» **Exercise directions**
Without the images, print all the entries below exactly as given.

Items listed in a dataset:
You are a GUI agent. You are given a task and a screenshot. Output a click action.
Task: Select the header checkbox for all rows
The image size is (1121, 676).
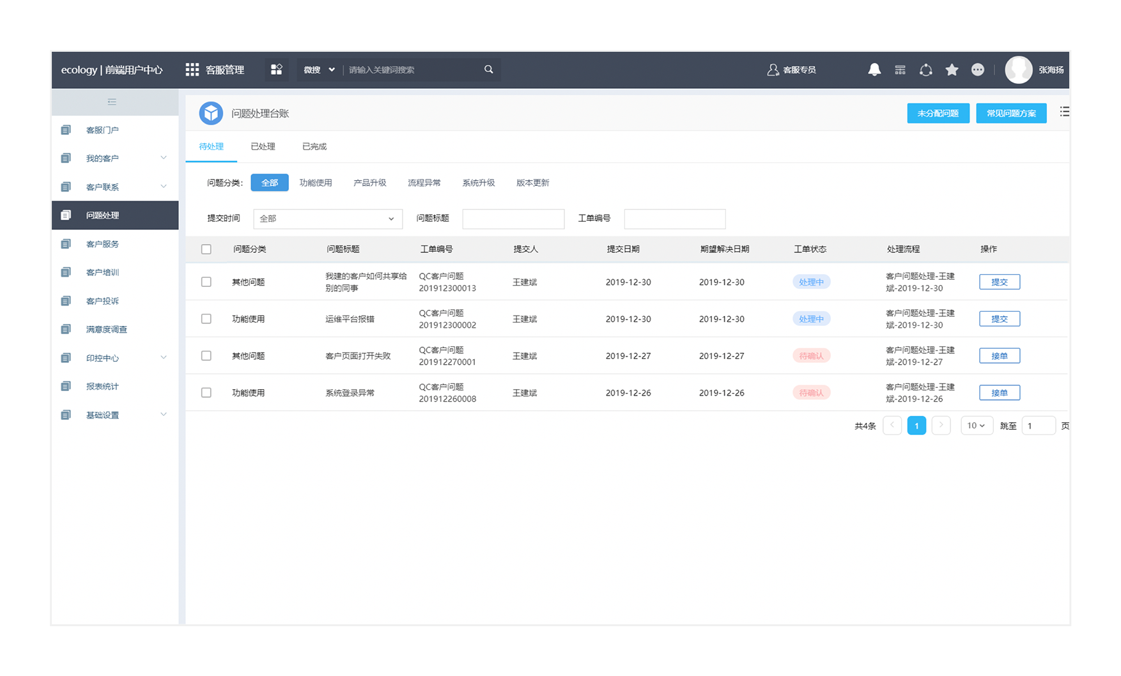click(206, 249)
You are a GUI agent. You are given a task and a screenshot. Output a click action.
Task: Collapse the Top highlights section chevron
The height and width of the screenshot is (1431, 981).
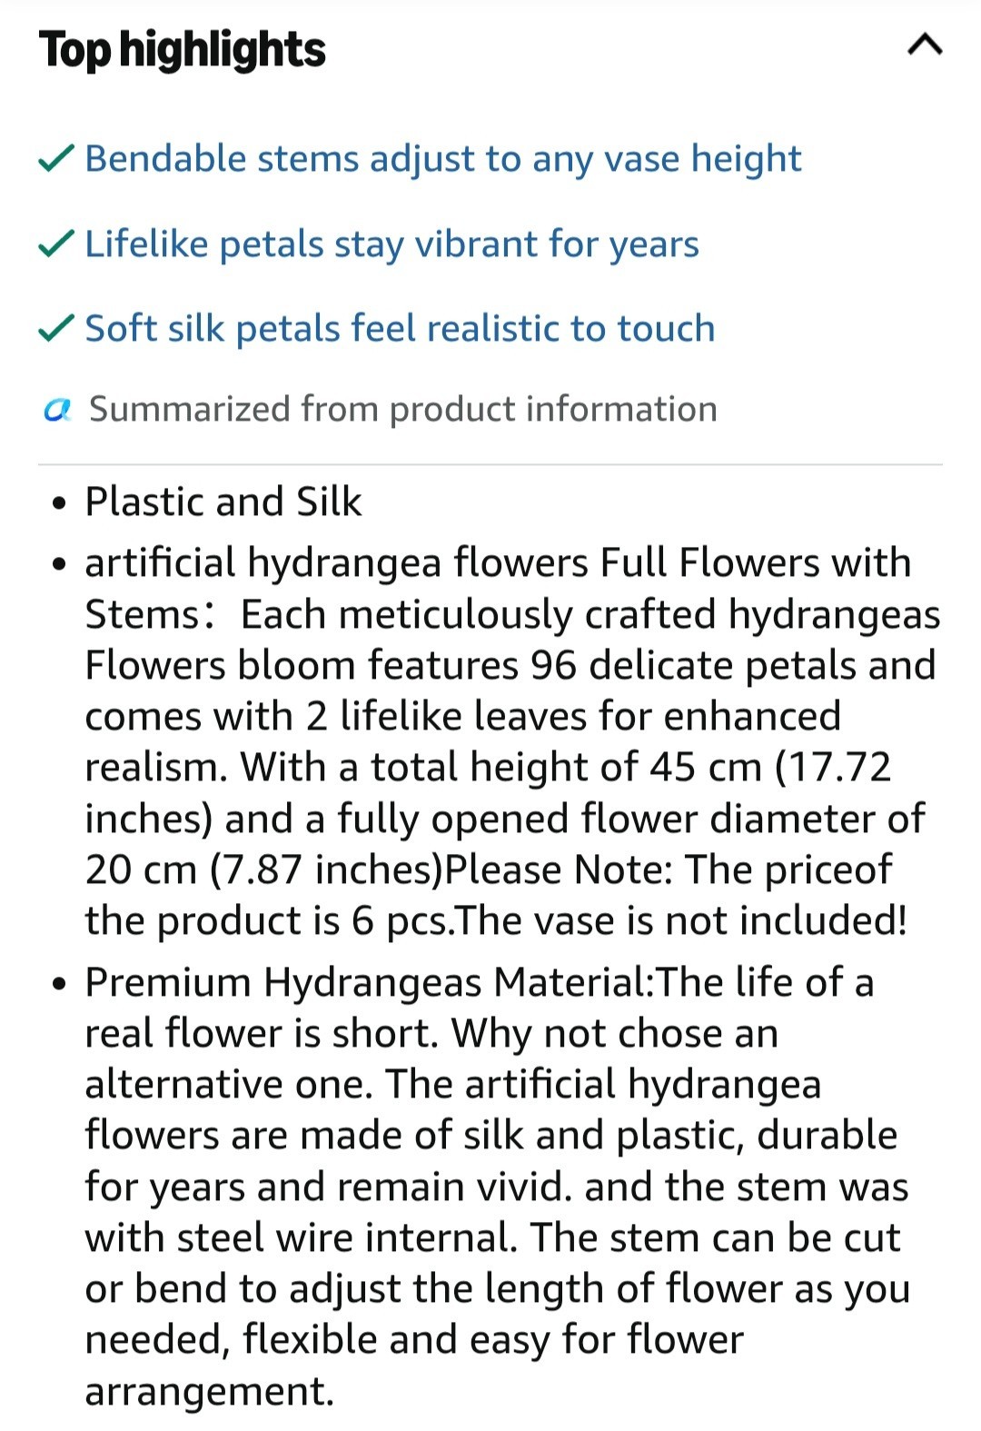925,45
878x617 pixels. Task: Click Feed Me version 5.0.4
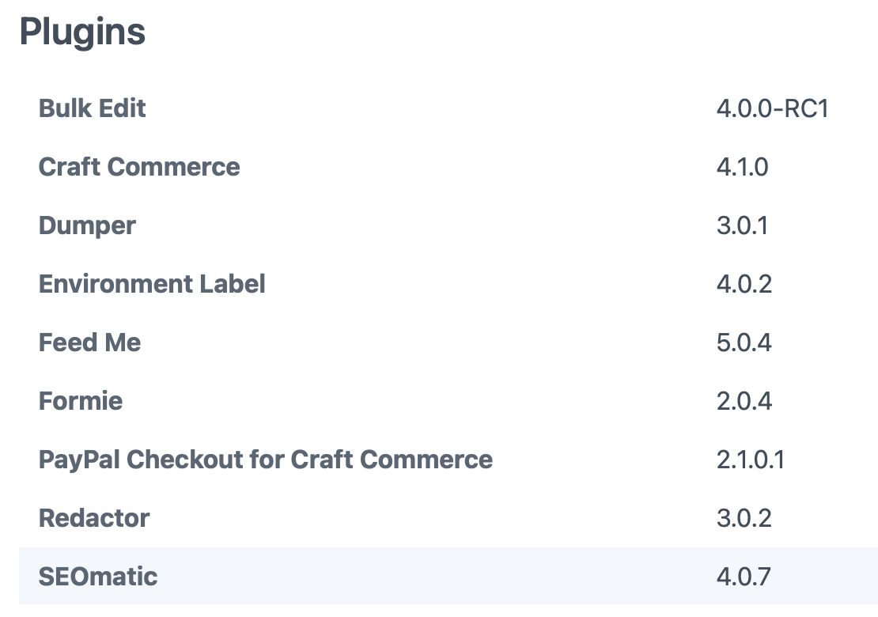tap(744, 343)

» **Answer to this problem**
You are a GUI agent. You are given a task and a screenshot. Output a click action.
Task: Select the header checkbox for all rows
The image size is (1121, 676).
click(206, 249)
You are a GUI agent. You are given a task and a screenshot. Output a click action.
Task: Collapse the Top highlights section chevron
The height and width of the screenshot is (1431, 981).
925,45
878x617 pixels. Task: Click Feed Me version 5.0.4
tap(744, 343)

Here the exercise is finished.